- [演習課題]
**A.** 売場の品揃えについての本文から、「惣菜と同様に「タイパ」「おい」を含む語句を始まりとし、「他、冷凍の味付け焼肉、ジンギスカンなど保存性の高い商品もコーナー展開する。」を書いたところで終えて、その部分を一字一句そのまま書き写しなさい。
**B.** 冷凍食品と畜産売場の品揃えを紹介する本文の最後の文に続けて、その先の文章を書き足しなさい。

- [本文]
☆ ☆ ☆

惣菜と同様に「タイパ」「おいしい」ニーズに応える商品として、冷凍食品も強化。地域最大級の900品目をそろえる。特に専門店メニューや全国各地のスイーツを強化。主菜と副菜がセットになったワンディッシュ(ワンプレート)やロック・フィールドの「神戸コロッケ」「RFFF(ルフフフ)」の惣菜メニュー、さらに韓国グルメなど専門店の味が手軽に楽しめる商品をそろえた。
冷凍スイーツでは各地域で人気のアイスを「ご当地アイスコーナー」として展開する他、和菓子や洋菓子なども展開。その他、時短調理に便利な冷凍野菜では、蒸してから急速冷凍することで甘さとうまさを凝縮させた蒸しカボチャ、蒸し玉ネギスライスなどを品揃え。
トップバリュ グリーンアイのオーガニックの冷凍野菜も展開強化する。
畜産売場はファミリー、単身世帯の焼肉需要、「タイパ」需要に対応し、バーベーキューや焼肉用の商品を拡充。黒毛和牛やトップバリュ グリーンアイの「タスマニアビーフ」の商品展開や牛タン、ホルモン、火が通りやすい薄切り肉などを強化。
他、冷凍の味付け焼肉、ジンギスカンなど保存性の高い商品もコーナー展開する。
フライパンで簡単に調理できる商品として、豚肉、鶏肉の味付け肉を強化した他、加工肉ではおつまみやサラダ材料にも便利な「トップバリュ手仕込みローストビーフシルキーカット」「トップバリュグリーンアイナチュラル純輝鶏サラダチキン」などのPBを売り込む。

☆ ☆ ☆

- [入力データ]
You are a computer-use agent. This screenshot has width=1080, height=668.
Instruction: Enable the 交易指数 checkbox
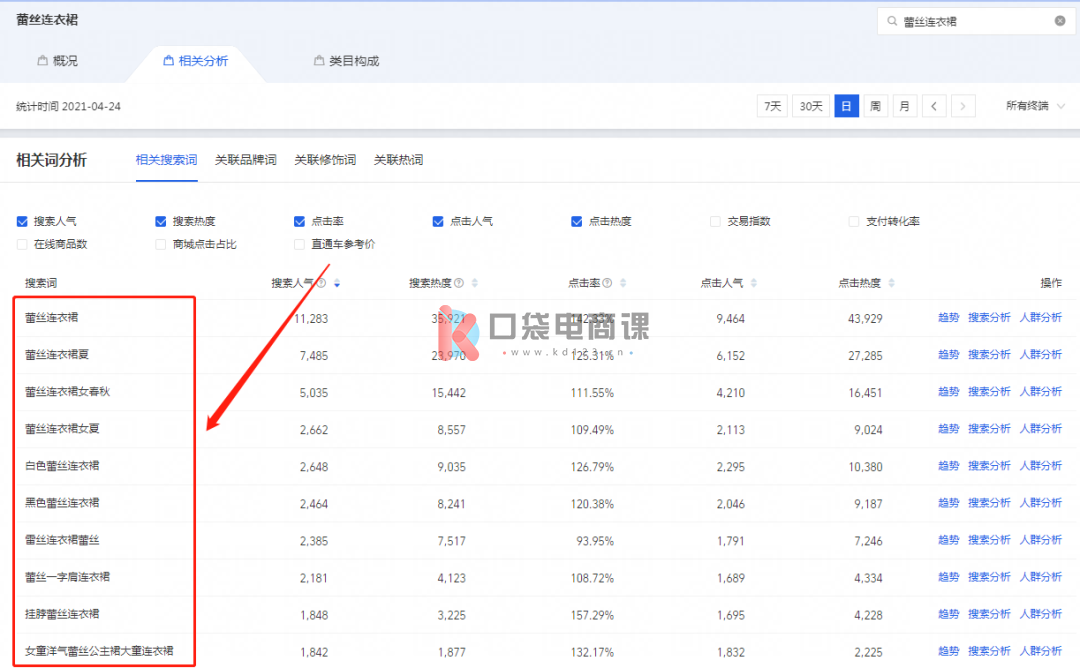tap(716, 221)
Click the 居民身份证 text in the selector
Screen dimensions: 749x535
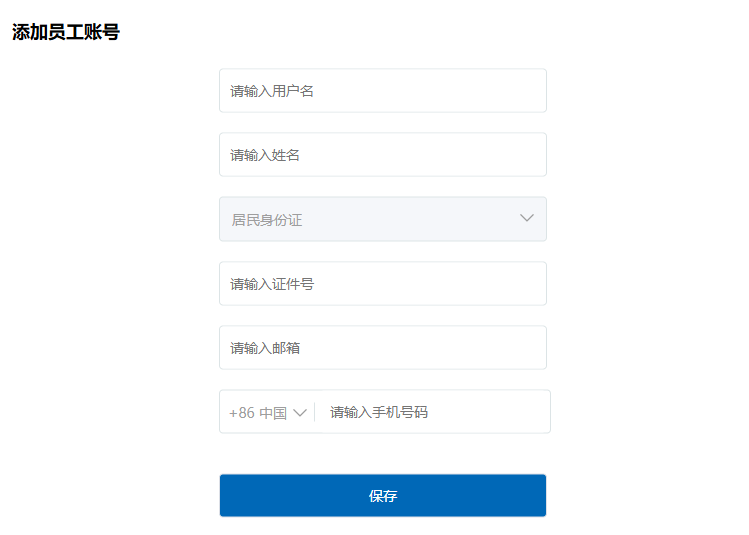(267, 220)
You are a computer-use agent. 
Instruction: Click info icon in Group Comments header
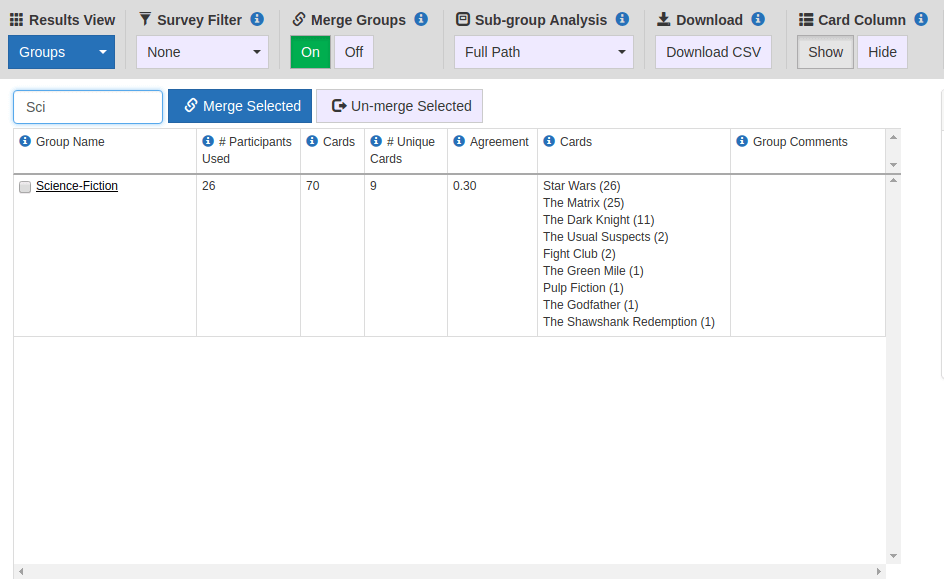pyautogui.click(x=742, y=141)
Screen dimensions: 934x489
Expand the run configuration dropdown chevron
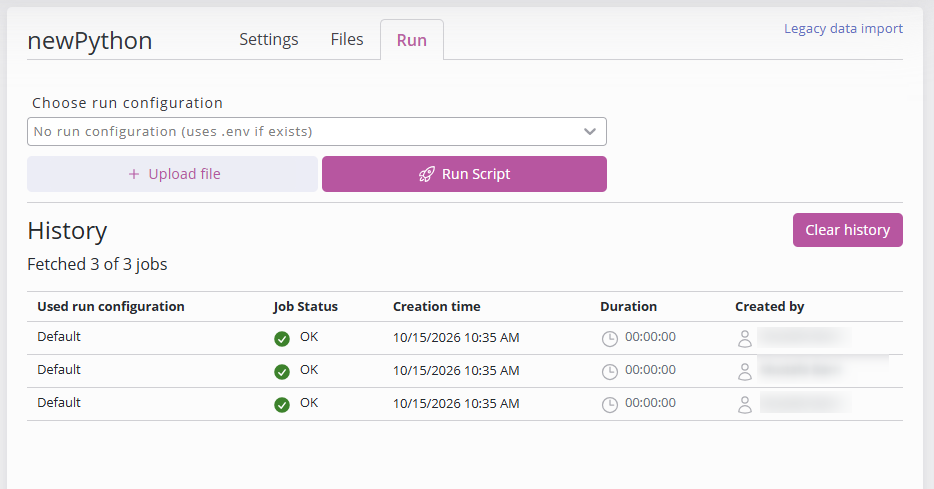point(590,132)
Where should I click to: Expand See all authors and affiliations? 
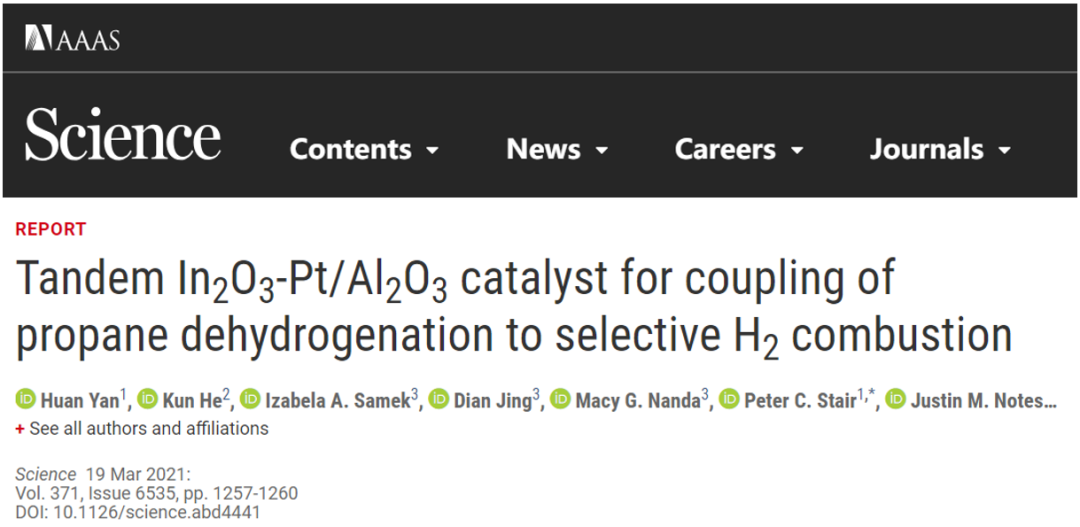pos(142,428)
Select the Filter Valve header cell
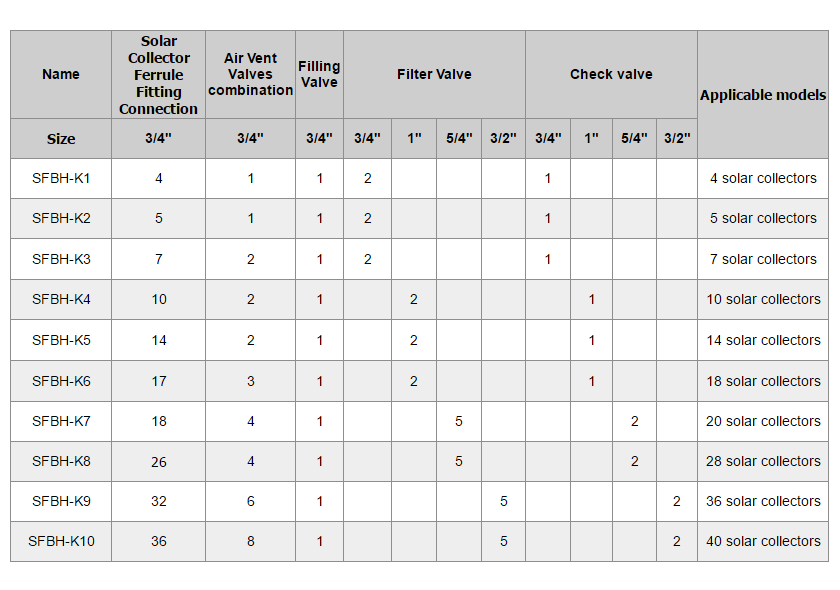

☆ ☆ ☆

- [解答]
**A.**
惣菜と同様に「タイパ」「おいしい」ニーズに応える商品として、冷凍食品も強化。地域最大級の900品目をそろえる。特に専門店メニューや全国各地のスイーツを強化。主菜と副菜がセットになったワンディッシュ(ワンプレート)やロック・フィールドの「神戸コロッケ」「RFFF(ルフフフ)」の惣菜メニュー、さらに韓国グルメなど専門店の味が手軽に楽しめる商品をそろえた。
冷凍スイーツでは各地域で人気のアイスを「ご当地アイスコーナー」として展開する他、和菓子や洋菓子なども展開。その他、時短調理に便利な冷凍野菜では、蒸してから急速冷凍することで甘さとうまさを凝縮させた蒸しカボチャ、蒸し玉ネギスライスなどを品揃え。
トップバリュ グリーンアイのオーガニックの冷凍野菜も展開強化する。
畜産売場はファミリー、単身世帯の焼肉需要、「タイパ」需要に対応し、バーベーキューや焼肉用の商品を拡充。黒毛和牛やトップバリュ グリーンアイの「タスマニアビーフ」の商品展開や牛タン、ホルモン、火が通りやすい薄切り肉などを強化。
他、冷凍の味付け焼肉、ジンギスカンなど保存性の高い商品もコーナー展開する。

**B.**
「フード&ドラッグ」のドラッグは2階にレイアウト。日用品や暮らしの品、化粧品、医薬品などを短時間で手軽に買い回れる売場づくりを目指した。生活シーンごと、購入頻度、利用頻度の高い商品に特化した上で展開する。
エスカレーターを上った正面には調剤機能の「イオン薬局」を配置。年中無休で処方せんを受け付ける。平日は9時~20時、土日、祝日でも9時~19時まで受け付ける。
また、お客が来店しなくても、スマホやパソコンとビデオ電話でつなぐことで薬剤師がオンライン服薬指導するサービスも展開する。
例えば処方せんのデータを医療機関からイオン薬局にオンラインで送り、さらに決済、配送もオンラインで完結できるシステムを導入する他、処方せん提出時に自宅配送を希望すれば、調剤された医薬品を自宅に届けてもらえる「調剤おくする即日便」といったサービスなど、選択肢を多数用意している。
ドラッグ売場先頭には化粧品を配置。人気のアジアンコスメなどを身近な店舗で購入したいというニーズに応える。「ETUDE(エチュード)」や「TIRTIR(ティルティル)」などのアジアンコスメを取り扱う。その他、プチプラコスメでは、「キャンメイク」や500円コスメの「Kirei&Co(キレコ)」を取りそろえる。
また、オリジナルのスキンケアブランド「コペルニカ」を品揃えし、年齢や性別にとらわれないシンプルなスキンケアを提案。さらにフランスのボタニカルビューティケアブランドの「イヴ・ロシェ」も展開する。
その他、ドラッグの売場内にはお客自身が体の状態を測定できる「サルーステーション」を設置。「体組成計」「血圧計」「血管年齢計」を設置し、薬の待ち時間や買物ついでに気軽に利用できる。
決済についても「選択肢」重視。ドラッグ売場は対面の集中レジだが、食品売場では5種のレジ構成を用意する。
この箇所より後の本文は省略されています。